Ein Beispiel: Wenn man einmal gelernt hat, dass man Vergangenheit und Zukunft unterschiedlich ausdrückt, muss das nicht für jede Sprache nochmal neu gelernt werden. Stattdessen gibt es Prinzipien bei dieser übersprachlichen Kenntnis, an die man anknüpfen und mit der man sprachvergleichend arbeiten kann. Die Kinder und Jugendlichen können sich in ihrer Herkunftssprache ausdrücken, und man kann das Deutsche vergleichend hinzugeben.

Online-Redaktion: Aber nicht jede Lehrkraft wird alle diese Sprachen beherrschen...

Gogolin: Das muss sie auch nicht. Sie muss sich nur darüber bewusst sein, dass es diese funktionalen Differenzen zwischen Sprachen gibt, und ein bisschen Vertrauen haben, dass die jungen Menschen, weil sie über ihre Sprache Bescheid wissen, sich auch die nächste erschließen können. Die Mehrsprachigkeitsdidaktik müsste man in verschiedenen Varianten auf die unterschiedlichen Herkunftskonstellationen anwenden.

Prof. Ingrid Gogolin, 1974 bis 1978 Studium für das Lehramt der Sekundarstufe I mit den Fächern Deutsch als Fremdsprache und Englisch in Düsseldorf; 1980 Zweites Staatsexamen 1980 bis 1982 Diplomstudium Erziehungswissenschaft an der Universität-Gesamthochschule Essen; 1987 Promotion, 1991 Habilitation am Fachbereich Erziehungswissenschaft der Universität Hamburg mit der Habilitationsschrift: "Der monolinguale Habitus der multilingualen Schule". Prof. Gogolin war von 1998 bis 2002 Vorsitzende der Deutschen Gesellschaft für Erziehungswissenschaft und von 2004 bis 2009 Präsidentin der European Educational Research Association EERA.
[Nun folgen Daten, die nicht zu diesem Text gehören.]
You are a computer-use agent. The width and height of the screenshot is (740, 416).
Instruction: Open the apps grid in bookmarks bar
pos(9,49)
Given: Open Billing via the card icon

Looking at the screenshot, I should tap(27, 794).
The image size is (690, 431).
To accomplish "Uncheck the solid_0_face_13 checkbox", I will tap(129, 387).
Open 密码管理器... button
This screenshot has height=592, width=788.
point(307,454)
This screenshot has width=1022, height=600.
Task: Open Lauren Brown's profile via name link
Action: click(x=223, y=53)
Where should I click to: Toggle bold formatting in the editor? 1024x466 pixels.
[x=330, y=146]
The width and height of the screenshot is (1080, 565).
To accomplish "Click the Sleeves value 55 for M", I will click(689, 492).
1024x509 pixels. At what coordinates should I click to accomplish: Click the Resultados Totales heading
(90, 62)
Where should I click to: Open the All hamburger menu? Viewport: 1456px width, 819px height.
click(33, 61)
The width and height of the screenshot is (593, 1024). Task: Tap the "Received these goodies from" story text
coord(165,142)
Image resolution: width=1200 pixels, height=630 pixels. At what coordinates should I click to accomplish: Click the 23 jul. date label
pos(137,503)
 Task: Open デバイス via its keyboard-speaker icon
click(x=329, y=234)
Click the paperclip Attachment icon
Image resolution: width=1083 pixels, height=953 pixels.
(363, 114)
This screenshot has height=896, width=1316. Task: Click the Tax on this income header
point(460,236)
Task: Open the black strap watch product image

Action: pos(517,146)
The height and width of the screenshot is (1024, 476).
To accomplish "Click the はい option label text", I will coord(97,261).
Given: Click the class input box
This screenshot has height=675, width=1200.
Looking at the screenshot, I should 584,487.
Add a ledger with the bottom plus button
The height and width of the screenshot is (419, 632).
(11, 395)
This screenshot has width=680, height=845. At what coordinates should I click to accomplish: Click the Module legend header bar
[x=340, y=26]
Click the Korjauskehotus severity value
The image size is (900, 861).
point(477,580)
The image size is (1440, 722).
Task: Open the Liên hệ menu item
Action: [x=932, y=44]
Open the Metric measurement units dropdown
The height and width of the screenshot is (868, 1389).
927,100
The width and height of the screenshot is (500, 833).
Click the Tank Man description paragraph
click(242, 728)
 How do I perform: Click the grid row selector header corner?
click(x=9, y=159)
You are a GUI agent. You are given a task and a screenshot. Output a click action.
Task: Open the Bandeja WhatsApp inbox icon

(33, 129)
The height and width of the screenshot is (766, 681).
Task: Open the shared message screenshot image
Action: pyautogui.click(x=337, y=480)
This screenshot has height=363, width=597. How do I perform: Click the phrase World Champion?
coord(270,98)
Sie war Sprecherin und Koordinatorin größerer Forschungsverbünde zum Thema Spracherwerb und Mehrsprachigkeit, z. B. im Schwerpunktprogramm "FABER - Folgen der Arbeitsmigration für Bildung und Erziehung" der Deutschen Forschungsgemeinschaft (1993-1998), im Bund-Länder-Modellprogramm „Förderung von Kindern und Jugendlichen mit Migrationshintergrund - FörMig (2004-2009) und FörMig-Transfer (2010-2013), im FörMig –Kompetenzzentrum an der Universität Hamburg (2010-2013) sowie in der Landesexcellenzcluster "Linguistic Diversity Management in Urban Areas (LiMa)" an der Universität Hamburg (2009-2013).